- [TASK DESCRIPTION]:
Read through the listing and copy every line that contains the word "sidebar".

- [GIVEN RECORDS]:
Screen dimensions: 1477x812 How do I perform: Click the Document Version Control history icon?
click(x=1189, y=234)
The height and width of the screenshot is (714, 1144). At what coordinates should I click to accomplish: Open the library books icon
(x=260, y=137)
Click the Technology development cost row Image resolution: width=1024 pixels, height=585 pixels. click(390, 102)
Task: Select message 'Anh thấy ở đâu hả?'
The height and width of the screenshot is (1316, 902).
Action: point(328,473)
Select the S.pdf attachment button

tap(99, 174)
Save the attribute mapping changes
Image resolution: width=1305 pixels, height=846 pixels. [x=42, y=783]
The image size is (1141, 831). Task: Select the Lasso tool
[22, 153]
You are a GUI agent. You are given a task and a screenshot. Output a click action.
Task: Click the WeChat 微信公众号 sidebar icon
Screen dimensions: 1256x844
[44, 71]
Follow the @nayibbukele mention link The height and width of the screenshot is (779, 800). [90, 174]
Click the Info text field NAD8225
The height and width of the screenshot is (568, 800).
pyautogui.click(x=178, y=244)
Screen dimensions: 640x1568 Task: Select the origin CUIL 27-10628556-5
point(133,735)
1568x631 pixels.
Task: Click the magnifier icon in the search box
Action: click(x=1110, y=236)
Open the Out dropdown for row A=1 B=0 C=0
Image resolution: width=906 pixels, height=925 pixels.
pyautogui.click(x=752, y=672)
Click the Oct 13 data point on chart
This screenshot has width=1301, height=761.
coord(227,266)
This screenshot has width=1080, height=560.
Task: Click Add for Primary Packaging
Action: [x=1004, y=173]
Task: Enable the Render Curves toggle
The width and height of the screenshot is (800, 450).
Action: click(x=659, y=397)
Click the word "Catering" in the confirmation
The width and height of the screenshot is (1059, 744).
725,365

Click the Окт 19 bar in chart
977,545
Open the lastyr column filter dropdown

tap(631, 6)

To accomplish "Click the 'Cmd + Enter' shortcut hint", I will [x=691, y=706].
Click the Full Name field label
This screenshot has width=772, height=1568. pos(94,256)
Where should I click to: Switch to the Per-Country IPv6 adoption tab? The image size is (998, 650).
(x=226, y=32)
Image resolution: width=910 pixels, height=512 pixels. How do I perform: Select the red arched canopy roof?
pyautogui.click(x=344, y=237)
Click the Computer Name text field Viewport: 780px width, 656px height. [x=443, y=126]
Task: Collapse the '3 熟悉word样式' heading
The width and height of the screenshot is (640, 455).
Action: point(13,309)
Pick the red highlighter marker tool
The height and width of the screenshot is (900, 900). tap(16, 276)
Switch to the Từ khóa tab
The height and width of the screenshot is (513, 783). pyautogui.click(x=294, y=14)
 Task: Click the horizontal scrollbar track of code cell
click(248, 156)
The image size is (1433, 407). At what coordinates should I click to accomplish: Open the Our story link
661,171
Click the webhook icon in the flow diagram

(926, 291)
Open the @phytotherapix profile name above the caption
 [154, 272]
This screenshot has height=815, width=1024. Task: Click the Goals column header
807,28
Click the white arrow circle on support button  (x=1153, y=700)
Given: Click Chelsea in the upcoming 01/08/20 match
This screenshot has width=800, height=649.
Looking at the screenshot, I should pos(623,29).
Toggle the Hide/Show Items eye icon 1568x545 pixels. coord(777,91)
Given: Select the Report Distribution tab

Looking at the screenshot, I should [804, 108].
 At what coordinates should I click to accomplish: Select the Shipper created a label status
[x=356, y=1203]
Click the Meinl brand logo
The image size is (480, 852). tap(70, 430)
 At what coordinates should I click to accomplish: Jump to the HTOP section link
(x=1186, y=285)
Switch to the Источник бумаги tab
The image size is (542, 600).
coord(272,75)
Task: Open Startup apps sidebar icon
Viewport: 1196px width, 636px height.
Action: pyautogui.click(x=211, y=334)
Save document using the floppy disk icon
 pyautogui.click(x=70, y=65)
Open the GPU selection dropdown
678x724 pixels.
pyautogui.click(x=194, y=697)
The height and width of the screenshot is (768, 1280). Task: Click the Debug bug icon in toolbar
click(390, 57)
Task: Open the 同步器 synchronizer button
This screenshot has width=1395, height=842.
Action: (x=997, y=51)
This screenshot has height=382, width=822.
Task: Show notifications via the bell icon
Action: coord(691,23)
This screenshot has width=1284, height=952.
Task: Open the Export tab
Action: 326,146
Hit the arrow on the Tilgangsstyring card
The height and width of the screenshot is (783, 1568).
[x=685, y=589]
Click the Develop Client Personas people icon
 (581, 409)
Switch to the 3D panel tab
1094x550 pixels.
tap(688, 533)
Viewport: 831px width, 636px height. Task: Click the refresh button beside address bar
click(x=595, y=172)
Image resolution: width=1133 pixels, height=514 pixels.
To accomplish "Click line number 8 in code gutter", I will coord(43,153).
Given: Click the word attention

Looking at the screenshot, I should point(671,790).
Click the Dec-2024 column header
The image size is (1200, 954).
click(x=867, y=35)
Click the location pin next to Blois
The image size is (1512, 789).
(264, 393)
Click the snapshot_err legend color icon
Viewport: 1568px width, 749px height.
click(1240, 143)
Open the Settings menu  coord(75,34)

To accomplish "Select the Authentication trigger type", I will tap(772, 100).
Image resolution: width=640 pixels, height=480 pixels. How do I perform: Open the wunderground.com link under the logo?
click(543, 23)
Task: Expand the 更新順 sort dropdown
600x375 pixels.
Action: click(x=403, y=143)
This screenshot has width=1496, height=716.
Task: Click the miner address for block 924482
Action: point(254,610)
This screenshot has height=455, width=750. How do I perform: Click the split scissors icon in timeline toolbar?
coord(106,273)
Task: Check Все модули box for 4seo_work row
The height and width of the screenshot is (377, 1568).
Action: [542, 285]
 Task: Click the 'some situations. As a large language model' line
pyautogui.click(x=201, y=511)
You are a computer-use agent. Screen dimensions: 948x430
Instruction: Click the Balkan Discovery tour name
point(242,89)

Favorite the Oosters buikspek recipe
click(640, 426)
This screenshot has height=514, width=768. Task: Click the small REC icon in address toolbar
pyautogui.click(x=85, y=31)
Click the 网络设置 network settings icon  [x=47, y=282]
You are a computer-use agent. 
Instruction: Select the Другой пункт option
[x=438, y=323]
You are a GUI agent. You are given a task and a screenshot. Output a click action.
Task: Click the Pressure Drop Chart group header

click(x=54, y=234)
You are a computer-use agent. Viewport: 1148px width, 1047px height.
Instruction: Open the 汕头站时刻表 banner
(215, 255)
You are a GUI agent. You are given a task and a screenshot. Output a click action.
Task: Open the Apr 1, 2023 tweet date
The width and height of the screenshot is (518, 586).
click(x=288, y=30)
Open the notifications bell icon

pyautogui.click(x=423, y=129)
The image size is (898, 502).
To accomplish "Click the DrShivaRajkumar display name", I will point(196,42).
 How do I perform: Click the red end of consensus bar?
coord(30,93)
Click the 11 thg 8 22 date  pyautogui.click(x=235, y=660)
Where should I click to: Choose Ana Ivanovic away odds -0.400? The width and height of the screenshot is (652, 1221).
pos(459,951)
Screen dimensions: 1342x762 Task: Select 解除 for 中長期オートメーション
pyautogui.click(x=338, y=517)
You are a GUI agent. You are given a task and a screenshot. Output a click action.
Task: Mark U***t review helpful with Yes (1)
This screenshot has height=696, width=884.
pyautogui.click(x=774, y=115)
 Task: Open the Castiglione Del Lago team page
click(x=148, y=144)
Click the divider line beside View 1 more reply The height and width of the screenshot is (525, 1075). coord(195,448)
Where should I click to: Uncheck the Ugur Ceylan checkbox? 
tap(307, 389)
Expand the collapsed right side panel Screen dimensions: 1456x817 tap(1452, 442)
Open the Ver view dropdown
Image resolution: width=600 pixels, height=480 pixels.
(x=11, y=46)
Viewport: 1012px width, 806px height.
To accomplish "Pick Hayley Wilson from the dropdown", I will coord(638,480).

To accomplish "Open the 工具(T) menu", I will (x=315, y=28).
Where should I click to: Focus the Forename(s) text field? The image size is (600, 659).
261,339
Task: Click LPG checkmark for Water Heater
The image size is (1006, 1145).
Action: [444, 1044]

- [EXERCISE ANSWER]:
Task: Click the WeChat 微信公众号 sidebar icon
Task: Open Startup apps sidebar icon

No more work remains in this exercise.